12  Code Style

Writing code that works is necessary. Writing code that others can read and modify is what makes a team functional over time. As teams grow, people rotate, and analyses are revisited months after they were written, the gap between “it runs” and “anyone can understand and extend it” becomes the gap between a one-time deliverable and a sustainable workflow.

Style conventions close that gap. They are agreements, sometimes explicit and sometimes just accumulated habit, about how code is written: how things are named, where spaces go, how long lines get before they break. None of these decisions affect what the code computes, but all of them affect how quickly a reader can understand it and how cleanly changes show up in version control.

This chapter covers the Tidyverse Style Guide as the standard for R, the Air formatter for automatically applying that standard, and the lintr package for catching issues that a formatter cannot.

12.1 The Tidyverse Style Guide

The Tidyverse Style Guide is the de facto standard for R code in data science. It is opinionated but well-reasoned, and following it means your code will look immediately familiar to anyone else working in R.

The most important conventions:

  • Names: use snake_case, all lowercase, words separated by underscores. Prefer flu_cases over fluCases or FluCases. Object names should be nouns; function names should be verbs.
  • Spacing: put spaces around most operators (<-, +, -, ==, and others) and after commas. Do not put spaces inside parentheses or before a comma.
  • Line length: keep lines to 80 characters or fewer. Long expressions should be broken across lines with consistent indentation.
  • Indentation: two spaces per level. Not tabs.
  • Assignment: use <- for assignment, not =.
  • Pipes: when chaining multiple operations, put each step on its own line, indented two spaces.

The full guide covers function naming, documentation, ggplot2 layering, and much more. It is worth reading once and returning to when questions arise. The key practical point: you do not have to memorize all of it. A formatter handles most of the mechanical rules automatically.

12.2 Formatting with Air

Air is an R code formatter written in Rust. When you save a file, it reformats the code to follow consistent conventions for spacing, indentation, and line breaks. It does not rename variables or change logic, only whitespace and layout.

The value of a formatter is that it removes style decisions from the development loop entirely. You write code, save, and Air handles presentation. Code review conversations shift from “this line is too long” or “there should be a space here” to the actual logic. Diffs in version control (see Chapter 1) show only meaningful changes, not incidental reformatting.

12.2.1 Setting Up Format on Save in Positron

Air ships bundled with Positron, so no separate installation is needed. To enable format on save, configure a .vscode/settings.json file in your project root. The quickest way:

usethis::use_air()

This creates the settings file with the correct entries. Alternatively, create or edit .vscode/settings.json manually:

{
    "[r]": {
        "editor.formatOnSave": true,
        "editor.defaultFormatter": "Posit.air-vscode"
    }
}

Committing .vscode/settings.json to version control means every collaborator on the project gets format-on-save behavior automatically, without any manual setup.

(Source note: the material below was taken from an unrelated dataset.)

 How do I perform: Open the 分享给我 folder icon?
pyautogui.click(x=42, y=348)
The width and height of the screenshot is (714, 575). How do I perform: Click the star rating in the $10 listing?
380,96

For Quarto documents, add a second entry so that R code cells inside .qmd files are also formatted:

{
    "[r]": {
        "editor.formatOnSave": true,
        "editor.defaultFormatter": "Posit.air-vscode"
    },
    "[quarto]": {
        "editor.formatOnSave": true,
        "editor.defaultFormatter": "quarto.quarto"
    }
}

To format a single R cell inside a .qmd file without saving the whole document, place your cursor in the cell and press Cmd+K Cmd+F (Mac) or Ctrl+K Ctrl+F (Windows/Linux).

TipFormatting a whole project at once

To format every R file in a project at once, open the Command Palette (Cmd+Shift+P on Mac, Ctrl+Shift+P on Windows/Linux) and run Air: Format Workspace Folder. This is useful when first introducing Air to an existing codebase.

12.2.2 Before and After

The following two blocks show the same code before and after Air formats it. The computation is identical in both versions; only the layout changes.

Before:

flu_summary<-flu|>filter(cases>0,!is.na(county))|>group_by(county,disease)|>summarise(total_cases=sum(cases),avg_rate=mean(rate,na.rm=TRUE),.groups="drop")|>arrange(desc(total_cases))

After:

flu_summary <- flu |>
  filter(cases > 0, !is.na(county)) |>
  group_by(county, disease) |>
  summarise(
    total_cases = sum(cases),
    avg_rate = mean(rate, na.rm = TRUE),
    .groups = "drop"
  ) |>
  arrange(desc(total_cases))

The formatted version is longer in line count but far shorter in reading time. Each transformation appears on its own line, arguments that belong together are grouped, and indentation reflects the structure of the pipeline. When this code appears in a pull request, a reviewer can check each step independently rather than scanning a wall of characters for the one thing that changed.

Note

Air’s configuration lives in an optional air.toml file at the project root. The defaults (2-space indentation, 80-character line width) follow the Tidyverse Style Guide and are suitable for most projects. The most common reason to configure air.toml is to exclude specific functions from Air’s table-formatting behavior, using the skip field.

12.3 Linting with lintr

A formatter handles whitespace. A linter goes further: it reads code statically and flags patterns that are likely wrong or poor style, without running the code and without changing anything. Think of it as a careful reviewer pointing out potential problems for you to decide on.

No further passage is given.